Une délégation d’Amazon Web Services (AWS), menée par Raya Nassar et Terrence Naidoo, s’est rendue à Yaoundé pour échanger avec Judith Yah Sunday, directrice générale de Camtel. En présence d’Antoinette Manyaga, représentante des services technologiques de l’ambassade des États-Unis au Cameroun, les discussions ont porté sur trois axes majeurs : le stockage en nuage, l’intelligence artificielle et les solutions satellitaires. Pour l’instant, aucun engagement contractuel, calendrier précis ou montant financier n’a été dévoilé.
AWS, l’un des trois géants mondiaux du cloud aux côtés de Microsoft Azure et Google Cloud, propose des services de stockage, de calcul et d’outils d’apprentissage automatique à distance. Son intérêt marqué pour le Cameroun reflète l’engouement croissant des hyperscalers américains pour l’Afrique centrale, une région encore peu équipée en infrastructures locales dédiées au cloud.
Camtel mise sur l’innovation numérique pour se repositionner
L’opérateur public camerounais n’en est pas à ses débuts dans ce domaine. Dès fin 2025, il a signé un accord de trois ans avec Ethio Telecom pour développer le paiement mobile, la digitalisation des services publics, le cloud gouvernemental et la modernisation des réseaux. En avril 2026, il a également étudié des solutions de connectivité par satellite avec Avanti Communications, écartant temporairement l’option Starlink. Ces initiatives illustrent une stratégie claire : diversifier ses activités au-delà de la simple connectivité pour s’imposer dans les services numériques à haute valeur ajoutée.
Avec un réseau étendu de fibre optique, des infrastructures mobiles et des capacités d’hébergement local, Camtel vise à devenir un acteur clé de la transformation numérique en Afrique subsaharienne d’ici 2030. Un partenariat avec AWS lui offrirait un accès à des services cloud éprouvés, des solutions d’intelligence artificielle clés en main et un transfert de compétences pour ses équipes techniques.
Souveraineté des données : un défi à maîtriser
Cependant, cette collaboration soulève des enjeux majeurs, à commencer par la localisation des données. Un hébergement sur les serveurs mondiaux d’AWS, situés hors du Cameroun, pourrait exposer certaines données publiques ou stratégiques à des cadres juridiques étrangers. À l’inverse, la mise en place de zones de disponibilité locales nécessiterait des investissements colossaux, généralement réservés par AWS à des marchés comme l’Afrique du Sud, où une région cloud est déjà opérationnelle.

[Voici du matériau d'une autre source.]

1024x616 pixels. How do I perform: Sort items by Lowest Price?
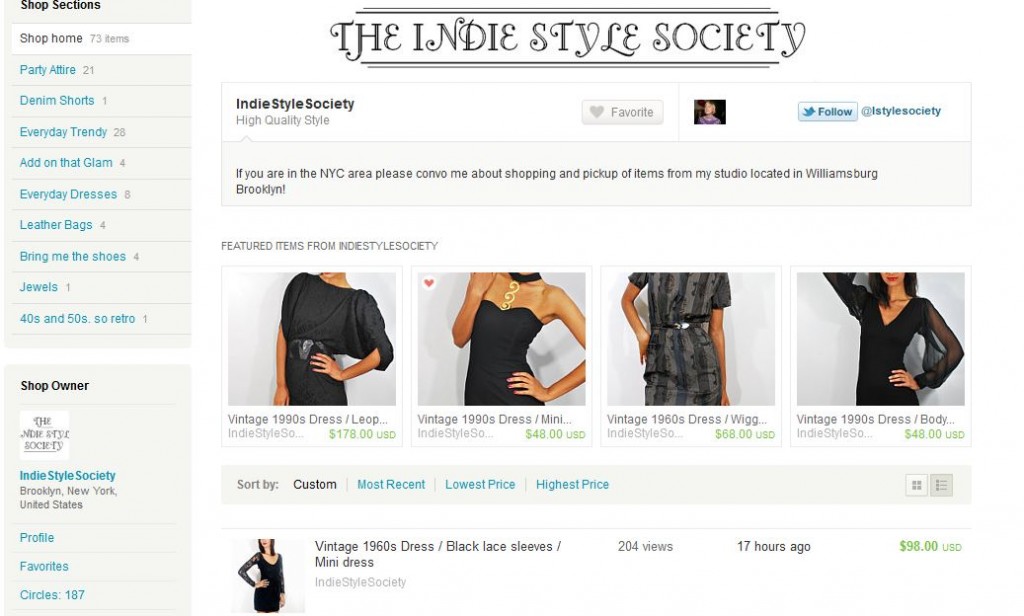click(480, 485)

Les modalités de facturation, souvent libellées en dollars et indexées sur la consommation, posent également la question de la soutenabilité pour les administrations camerounaises. D’autres points cruciaux devront être résolus : la cybersécurité, la continuité de service, la répartition des responsabilités entre Camtel et AWS, ainsi que le respect du cadre réglementaire national en matière de protection des données personnelles, notamment pour les traitements sensibles menés par les ministères et entreprises publiques.
Quels scénarios concrets pour l’avenir ?
Plusieurs formes de collaboration sont envisagées : revente de services AWS par Camtel, hébergement de solutions locales sur les infrastructures d’Amazon, formation des ingénieurs camerounais ou développement conjoint de projets d’intelligence artificielle pour les administrations. Aucun de ces scénarios n’a encore été validé. Cette réunion reste donc une première prise de contact, dont l’impact dépendra des projets finalement retenus.
Le Cameroun s’inscrit dans une dynamique régionale où les pays d’Afrique francophone multiplient les partenariats avec les hyperscalers pour combler leur retard en infrastructures numériques, tout en cherchant à préserver leur souveraineté sur les données sensibles. Pour Camtel, l’enjeu sera de transformer ces échanges en une offre viable sur le plan commercial, adaptée à un marché où les exigences de conformité et de prix restent fortes.